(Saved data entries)
>>>>>

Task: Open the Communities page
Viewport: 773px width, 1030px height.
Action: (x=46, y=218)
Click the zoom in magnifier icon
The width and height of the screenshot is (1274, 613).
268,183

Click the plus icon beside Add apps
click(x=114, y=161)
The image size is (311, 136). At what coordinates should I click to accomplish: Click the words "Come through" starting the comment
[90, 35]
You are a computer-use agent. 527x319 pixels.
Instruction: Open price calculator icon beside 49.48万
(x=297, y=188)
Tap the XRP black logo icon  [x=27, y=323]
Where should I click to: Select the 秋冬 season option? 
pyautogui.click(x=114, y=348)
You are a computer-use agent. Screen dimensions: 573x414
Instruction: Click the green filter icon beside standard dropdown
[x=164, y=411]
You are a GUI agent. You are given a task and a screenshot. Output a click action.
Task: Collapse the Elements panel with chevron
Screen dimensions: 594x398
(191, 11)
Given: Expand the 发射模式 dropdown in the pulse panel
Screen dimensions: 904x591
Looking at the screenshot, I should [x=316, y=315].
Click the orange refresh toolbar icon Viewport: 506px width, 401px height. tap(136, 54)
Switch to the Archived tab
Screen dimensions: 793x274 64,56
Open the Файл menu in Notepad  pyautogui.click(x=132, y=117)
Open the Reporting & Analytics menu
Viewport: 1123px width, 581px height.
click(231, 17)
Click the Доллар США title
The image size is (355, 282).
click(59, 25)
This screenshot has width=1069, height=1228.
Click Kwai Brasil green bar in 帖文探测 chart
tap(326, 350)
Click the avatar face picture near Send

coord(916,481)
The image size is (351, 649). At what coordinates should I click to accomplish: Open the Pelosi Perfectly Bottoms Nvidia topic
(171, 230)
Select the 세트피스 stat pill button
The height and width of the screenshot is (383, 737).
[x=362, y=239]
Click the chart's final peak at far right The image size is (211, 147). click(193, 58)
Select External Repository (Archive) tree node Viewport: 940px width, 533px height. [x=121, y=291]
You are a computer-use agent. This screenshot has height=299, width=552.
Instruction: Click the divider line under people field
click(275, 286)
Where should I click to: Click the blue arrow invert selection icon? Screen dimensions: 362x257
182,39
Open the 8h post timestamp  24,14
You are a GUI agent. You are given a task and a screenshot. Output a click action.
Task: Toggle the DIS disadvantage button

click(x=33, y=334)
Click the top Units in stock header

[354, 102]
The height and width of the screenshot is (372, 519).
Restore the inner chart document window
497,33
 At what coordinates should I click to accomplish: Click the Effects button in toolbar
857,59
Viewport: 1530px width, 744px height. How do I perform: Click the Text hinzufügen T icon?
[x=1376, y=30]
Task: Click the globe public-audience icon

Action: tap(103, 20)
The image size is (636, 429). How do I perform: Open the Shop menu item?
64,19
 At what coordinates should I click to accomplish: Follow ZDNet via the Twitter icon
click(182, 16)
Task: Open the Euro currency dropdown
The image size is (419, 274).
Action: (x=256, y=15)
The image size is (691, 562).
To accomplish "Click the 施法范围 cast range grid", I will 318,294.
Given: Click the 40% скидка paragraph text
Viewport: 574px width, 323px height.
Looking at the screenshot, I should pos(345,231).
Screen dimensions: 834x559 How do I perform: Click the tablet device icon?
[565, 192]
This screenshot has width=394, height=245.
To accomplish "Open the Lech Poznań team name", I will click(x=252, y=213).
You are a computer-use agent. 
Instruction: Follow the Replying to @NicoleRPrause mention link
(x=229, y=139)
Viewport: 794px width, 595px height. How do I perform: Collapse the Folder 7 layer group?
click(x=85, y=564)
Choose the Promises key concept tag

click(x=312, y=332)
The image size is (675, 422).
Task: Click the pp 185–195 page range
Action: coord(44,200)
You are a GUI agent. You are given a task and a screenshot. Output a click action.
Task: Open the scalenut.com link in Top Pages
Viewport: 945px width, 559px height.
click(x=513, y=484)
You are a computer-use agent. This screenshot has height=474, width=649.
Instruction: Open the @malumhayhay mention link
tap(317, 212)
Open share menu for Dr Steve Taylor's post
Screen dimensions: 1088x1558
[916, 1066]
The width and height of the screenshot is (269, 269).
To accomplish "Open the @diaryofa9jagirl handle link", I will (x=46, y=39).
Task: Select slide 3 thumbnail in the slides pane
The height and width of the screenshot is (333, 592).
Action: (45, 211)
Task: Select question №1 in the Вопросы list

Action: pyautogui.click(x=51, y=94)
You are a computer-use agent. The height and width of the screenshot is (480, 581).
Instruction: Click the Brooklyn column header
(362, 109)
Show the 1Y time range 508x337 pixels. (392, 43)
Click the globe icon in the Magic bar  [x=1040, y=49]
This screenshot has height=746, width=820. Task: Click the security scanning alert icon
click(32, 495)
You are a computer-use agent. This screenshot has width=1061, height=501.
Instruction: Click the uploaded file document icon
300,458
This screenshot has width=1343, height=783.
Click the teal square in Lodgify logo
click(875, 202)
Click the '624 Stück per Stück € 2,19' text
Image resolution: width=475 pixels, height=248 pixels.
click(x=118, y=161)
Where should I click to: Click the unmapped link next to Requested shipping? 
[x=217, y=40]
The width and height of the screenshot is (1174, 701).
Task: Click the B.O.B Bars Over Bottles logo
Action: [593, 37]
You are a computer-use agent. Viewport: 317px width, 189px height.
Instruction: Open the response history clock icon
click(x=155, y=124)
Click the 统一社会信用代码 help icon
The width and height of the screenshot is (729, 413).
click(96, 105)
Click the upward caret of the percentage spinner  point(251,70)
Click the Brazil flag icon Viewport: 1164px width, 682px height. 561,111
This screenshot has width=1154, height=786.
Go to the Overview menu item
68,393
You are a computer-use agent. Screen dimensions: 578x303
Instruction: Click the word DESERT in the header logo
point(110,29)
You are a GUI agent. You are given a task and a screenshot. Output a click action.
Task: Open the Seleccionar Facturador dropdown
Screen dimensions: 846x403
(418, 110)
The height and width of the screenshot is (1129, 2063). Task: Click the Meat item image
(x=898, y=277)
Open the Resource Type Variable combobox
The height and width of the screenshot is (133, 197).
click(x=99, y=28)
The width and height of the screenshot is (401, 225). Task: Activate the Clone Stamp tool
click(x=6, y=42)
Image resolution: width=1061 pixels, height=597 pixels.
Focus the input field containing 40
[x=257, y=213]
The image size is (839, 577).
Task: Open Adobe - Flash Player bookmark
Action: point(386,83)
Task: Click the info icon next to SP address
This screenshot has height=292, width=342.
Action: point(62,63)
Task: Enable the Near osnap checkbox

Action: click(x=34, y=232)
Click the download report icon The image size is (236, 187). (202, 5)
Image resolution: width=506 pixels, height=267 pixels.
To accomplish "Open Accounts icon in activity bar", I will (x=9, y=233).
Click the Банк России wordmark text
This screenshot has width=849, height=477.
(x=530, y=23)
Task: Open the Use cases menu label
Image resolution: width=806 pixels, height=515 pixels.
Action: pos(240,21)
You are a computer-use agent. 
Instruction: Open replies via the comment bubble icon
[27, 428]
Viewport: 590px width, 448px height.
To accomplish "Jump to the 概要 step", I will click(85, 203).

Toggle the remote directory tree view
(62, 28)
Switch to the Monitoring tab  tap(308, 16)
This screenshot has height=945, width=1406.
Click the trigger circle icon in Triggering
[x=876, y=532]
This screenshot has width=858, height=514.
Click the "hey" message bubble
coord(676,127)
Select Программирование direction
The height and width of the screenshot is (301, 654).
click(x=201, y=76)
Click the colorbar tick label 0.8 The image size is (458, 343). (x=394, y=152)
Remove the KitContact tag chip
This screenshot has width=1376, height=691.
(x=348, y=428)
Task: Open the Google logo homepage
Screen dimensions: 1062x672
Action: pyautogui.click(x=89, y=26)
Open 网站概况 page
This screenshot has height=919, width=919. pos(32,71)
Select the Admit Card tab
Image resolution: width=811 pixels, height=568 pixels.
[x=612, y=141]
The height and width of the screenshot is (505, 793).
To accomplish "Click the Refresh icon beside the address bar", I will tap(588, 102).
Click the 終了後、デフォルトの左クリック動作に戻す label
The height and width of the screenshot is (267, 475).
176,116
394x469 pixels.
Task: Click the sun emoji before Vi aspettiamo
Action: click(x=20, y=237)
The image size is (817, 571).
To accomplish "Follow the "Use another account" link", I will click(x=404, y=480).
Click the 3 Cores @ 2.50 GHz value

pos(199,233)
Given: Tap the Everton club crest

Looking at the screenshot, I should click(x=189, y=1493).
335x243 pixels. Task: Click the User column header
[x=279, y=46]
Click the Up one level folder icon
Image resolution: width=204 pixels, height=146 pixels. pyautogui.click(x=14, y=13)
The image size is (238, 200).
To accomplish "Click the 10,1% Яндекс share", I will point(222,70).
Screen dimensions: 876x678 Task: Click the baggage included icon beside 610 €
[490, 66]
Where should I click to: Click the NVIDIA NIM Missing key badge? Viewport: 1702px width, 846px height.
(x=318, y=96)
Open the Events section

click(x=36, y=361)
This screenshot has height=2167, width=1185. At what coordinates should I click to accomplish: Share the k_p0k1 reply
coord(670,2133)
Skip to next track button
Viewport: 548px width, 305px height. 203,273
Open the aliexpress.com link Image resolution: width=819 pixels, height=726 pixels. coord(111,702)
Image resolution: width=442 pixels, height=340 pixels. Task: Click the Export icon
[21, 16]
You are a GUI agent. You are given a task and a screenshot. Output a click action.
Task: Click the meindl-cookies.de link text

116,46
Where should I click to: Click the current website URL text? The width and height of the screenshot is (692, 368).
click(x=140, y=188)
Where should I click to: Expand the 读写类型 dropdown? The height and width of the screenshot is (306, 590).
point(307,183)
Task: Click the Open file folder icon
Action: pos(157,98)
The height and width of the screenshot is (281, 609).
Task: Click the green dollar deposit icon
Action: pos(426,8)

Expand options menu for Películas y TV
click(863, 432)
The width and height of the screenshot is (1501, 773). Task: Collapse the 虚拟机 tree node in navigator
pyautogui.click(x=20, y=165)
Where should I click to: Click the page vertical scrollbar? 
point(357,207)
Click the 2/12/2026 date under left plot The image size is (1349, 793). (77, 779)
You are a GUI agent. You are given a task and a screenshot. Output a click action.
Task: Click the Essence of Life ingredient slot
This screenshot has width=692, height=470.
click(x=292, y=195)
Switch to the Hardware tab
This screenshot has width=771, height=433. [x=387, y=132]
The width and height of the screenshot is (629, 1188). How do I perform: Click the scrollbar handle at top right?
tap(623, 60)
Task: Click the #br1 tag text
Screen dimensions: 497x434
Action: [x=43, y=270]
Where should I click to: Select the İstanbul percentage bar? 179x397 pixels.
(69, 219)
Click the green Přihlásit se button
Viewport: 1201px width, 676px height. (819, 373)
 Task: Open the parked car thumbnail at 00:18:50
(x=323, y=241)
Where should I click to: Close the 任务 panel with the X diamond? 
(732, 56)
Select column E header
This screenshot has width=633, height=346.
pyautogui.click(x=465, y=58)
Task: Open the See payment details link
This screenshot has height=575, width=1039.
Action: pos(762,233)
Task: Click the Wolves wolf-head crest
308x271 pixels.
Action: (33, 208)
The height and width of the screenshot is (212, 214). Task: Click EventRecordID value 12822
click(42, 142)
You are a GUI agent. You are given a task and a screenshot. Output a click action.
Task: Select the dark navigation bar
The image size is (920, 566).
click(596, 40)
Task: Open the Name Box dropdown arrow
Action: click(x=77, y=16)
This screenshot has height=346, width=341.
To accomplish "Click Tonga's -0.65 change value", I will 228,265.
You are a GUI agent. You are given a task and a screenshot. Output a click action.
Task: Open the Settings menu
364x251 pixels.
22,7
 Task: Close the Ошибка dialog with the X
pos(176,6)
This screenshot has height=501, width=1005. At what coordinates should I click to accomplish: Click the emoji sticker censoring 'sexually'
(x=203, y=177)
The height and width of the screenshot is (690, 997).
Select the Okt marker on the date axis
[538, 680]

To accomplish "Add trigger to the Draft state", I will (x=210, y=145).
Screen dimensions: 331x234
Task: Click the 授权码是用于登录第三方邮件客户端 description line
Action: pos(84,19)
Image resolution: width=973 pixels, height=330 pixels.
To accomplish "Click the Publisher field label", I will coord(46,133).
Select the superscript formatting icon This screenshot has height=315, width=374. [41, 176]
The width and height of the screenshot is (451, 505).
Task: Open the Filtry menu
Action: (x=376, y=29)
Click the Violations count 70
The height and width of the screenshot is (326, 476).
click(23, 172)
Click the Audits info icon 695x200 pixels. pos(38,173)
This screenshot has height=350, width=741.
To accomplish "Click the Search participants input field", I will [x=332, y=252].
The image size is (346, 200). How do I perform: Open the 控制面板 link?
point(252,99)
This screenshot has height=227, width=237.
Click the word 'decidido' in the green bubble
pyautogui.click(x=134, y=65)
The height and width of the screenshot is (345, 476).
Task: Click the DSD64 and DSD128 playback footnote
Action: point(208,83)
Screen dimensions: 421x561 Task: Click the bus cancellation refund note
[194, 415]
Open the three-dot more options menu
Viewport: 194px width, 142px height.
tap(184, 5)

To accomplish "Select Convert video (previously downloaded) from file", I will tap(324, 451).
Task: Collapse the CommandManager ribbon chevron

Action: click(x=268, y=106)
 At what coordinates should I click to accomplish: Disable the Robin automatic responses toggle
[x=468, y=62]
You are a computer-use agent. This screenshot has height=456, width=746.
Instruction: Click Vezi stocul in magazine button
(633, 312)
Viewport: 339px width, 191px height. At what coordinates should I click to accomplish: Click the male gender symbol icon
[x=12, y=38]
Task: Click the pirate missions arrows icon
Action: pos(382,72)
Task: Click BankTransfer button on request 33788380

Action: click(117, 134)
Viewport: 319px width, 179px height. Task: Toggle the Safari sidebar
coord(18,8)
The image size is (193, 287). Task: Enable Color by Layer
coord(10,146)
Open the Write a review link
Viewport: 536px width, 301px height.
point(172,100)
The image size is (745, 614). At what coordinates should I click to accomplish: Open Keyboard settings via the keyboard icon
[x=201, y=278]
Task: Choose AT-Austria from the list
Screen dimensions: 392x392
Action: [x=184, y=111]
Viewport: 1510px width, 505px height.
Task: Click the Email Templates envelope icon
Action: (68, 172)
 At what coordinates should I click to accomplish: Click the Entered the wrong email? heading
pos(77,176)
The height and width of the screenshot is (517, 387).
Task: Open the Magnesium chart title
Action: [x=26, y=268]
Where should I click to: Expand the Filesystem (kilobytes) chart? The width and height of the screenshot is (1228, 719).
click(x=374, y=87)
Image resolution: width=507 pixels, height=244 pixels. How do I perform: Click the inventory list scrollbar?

<<<<<

INSTRUCTIONS FOR THE TASK
Check every line of the data for the word "address". The response is the count alone.

RESULT OF THIS EXERCISE
2